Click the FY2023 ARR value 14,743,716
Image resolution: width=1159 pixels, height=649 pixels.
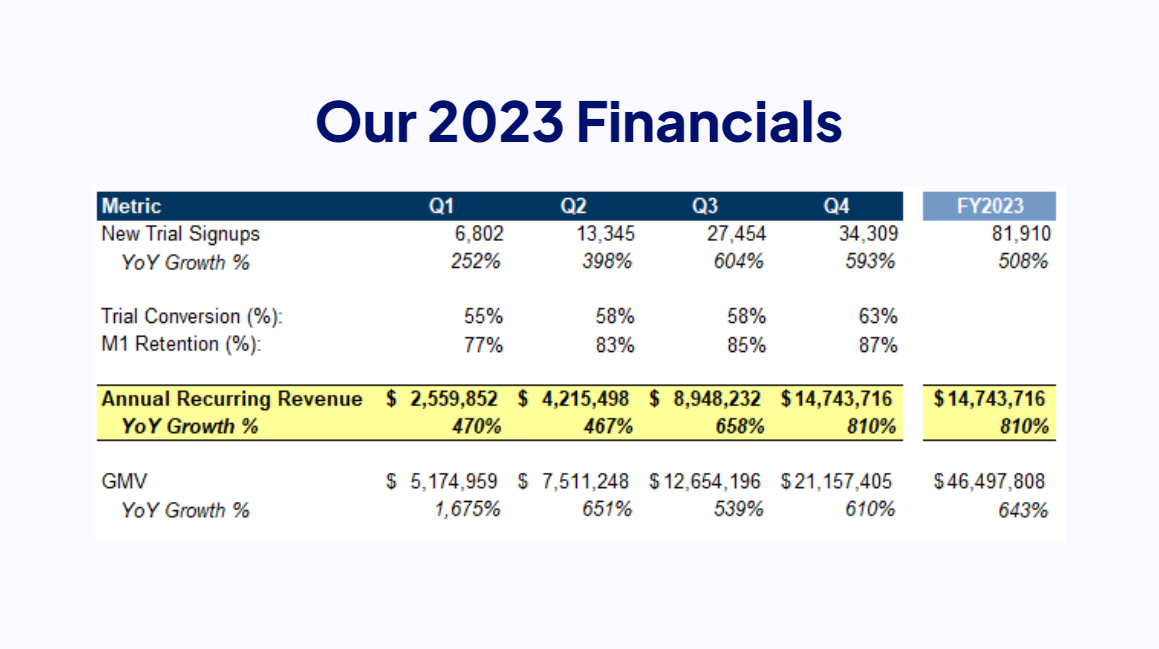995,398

--

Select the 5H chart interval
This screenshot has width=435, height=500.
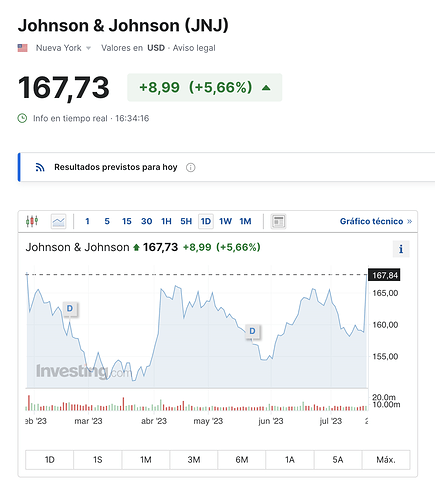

*What the task requires:*
The reply should hold only the lines of the listing above starting at the line containing "Select the 5H chart interval" and ending at the line containing "This screenshot has width=435, height=500.", exactly as written.

*Result for this task:*
Select the 5H chart interval
This screenshot has width=435, height=500.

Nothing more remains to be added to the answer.